Segment Start: Exercise input

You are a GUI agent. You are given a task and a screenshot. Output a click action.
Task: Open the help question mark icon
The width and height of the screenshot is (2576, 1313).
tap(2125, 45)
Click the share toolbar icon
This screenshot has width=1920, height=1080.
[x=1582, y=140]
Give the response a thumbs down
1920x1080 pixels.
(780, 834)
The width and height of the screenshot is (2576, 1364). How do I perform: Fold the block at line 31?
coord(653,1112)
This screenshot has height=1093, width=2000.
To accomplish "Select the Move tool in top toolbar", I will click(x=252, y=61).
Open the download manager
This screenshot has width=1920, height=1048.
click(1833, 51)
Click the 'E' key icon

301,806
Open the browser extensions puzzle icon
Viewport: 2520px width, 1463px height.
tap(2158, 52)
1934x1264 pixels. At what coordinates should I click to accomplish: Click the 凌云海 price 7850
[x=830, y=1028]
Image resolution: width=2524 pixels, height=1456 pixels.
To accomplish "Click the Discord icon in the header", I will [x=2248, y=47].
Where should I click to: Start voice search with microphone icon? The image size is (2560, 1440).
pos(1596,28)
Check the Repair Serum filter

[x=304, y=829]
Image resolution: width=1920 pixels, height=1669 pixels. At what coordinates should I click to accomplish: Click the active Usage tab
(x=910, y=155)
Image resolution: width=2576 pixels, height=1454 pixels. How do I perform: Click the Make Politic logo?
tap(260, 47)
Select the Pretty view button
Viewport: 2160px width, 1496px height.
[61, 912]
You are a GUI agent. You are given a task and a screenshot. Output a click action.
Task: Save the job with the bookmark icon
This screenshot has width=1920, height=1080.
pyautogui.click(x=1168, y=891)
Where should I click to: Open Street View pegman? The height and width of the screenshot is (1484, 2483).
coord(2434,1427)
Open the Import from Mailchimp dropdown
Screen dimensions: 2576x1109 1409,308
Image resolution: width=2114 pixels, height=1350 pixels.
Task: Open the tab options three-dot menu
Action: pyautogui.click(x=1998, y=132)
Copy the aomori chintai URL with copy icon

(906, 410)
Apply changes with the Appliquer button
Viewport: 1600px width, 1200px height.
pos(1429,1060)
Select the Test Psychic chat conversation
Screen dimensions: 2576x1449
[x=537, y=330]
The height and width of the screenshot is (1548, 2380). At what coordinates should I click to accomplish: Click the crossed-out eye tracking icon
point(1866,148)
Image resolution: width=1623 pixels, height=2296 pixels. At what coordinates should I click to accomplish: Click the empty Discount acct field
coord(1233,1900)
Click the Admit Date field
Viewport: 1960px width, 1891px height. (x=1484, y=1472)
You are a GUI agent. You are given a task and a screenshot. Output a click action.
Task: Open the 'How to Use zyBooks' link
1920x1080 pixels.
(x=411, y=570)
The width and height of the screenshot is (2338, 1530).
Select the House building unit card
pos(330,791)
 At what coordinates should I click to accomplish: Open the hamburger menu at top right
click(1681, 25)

Segment End: Exercise input

● Exercise brief
Every record above must be set down again, word for word.

● Solved exercise
You are a GUI agent. You are given a task and a screenshot. Output a click action.
Task: Open the help question mark icon
The width and height of the screenshot is (2576, 1313).
tap(2125, 45)
Click the share toolbar icon
This screenshot has width=1920, height=1080.
[x=1582, y=140]
Give the response a thumbs down
1920x1080 pixels.
(780, 834)
The width and height of the screenshot is (2576, 1364). How do I perform: Fold the block at line 31?
coord(653,1112)
This screenshot has height=1093, width=2000.
To accomplish "Select the Move tool in top toolbar", I will click(x=252, y=61).
Open the download manager
This screenshot has width=1920, height=1048.
click(1833, 51)
Click the 'E' key icon

301,806
Open the browser extensions puzzle icon
Viewport: 2520px width, 1463px height.
tap(2158, 52)
1934x1264 pixels. At what coordinates should I click to accomplish: Click the 凌云海 price 7850
[x=830, y=1028]
Image resolution: width=2524 pixels, height=1456 pixels.
To accomplish "Click the Discord icon in the header", I will [x=2248, y=47].
Where should I click to: Start voice search with microphone icon? The image size is (2560, 1440).
pos(1596,28)
Check the Repair Serum filter

[x=304, y=829]
Image resolution: width=1920 pixels, height=1669 pixels. At what coordinates should I click to accomplish: Click the active Usage tab
(x=910, y=155)
Image resolution: width=2576 pixels, height=1454 pixels. How do I perform: Click the Make Politic logo?
tap(260, 47)
Select the Pretty view button
Viewport: 2160px width, 1496px height.
[61, 912]
You are a GUI agent. You are given a task and a screenshot. Output a click action.
Task: Save the job with the bookmark icon
This screenshot has width=1920, height=1080.
pyautogui.click(x=1168, y=891)
Where should I click to: Open Street View pegman? The height and width of the screenshot is (1484, 2483).
coord(2434,1427)
Open the Import from Mailchimp dropdown
Screen dimensions: 2576x1109 1409,308
Image resolution: width=2114 pixels, height=1350 pixels.
Task: Open the tab options three-dot menu
Action: pyautogui.click(x=1998, y=132)
Copy the aomori chintai URL with copy icon

(906, 410)
Apply changes with the Appliquer button
Viewport: 1600px width, 1200px height.
pos(1429,1060)
Select the Test Psychic chat conversation
Screen dimensions: 2576x1449
[x=537, y=330]
The height and width of the screenshot is (1548, 2380). At what coordinates should I click to accomplish: Click the crossed-out eye tracking icon
point(1866,148)
Image resolution: width=1623 pixels, height=2296 pixels. At what coordinates should I click to accomplish: Click the empty Discount acct field
coord(1233,1900)
Click the Admit Date field
Viewport: 1960px width, 1891px height. (x=1484, y=1472)
You are a GUI agent. You are given a task and a screenshot. Output a click action.
Task: Open the 'How to Use zyBooks' link
1920x1080 pixels.
(x=411, y=570)
The width and height of the screenshot is (2338, 1530).
Select the House building unit card
pos(330,791)
 At what coordinates should I click to accomplish: Open the hamburger menu at top right
click(1681, 25)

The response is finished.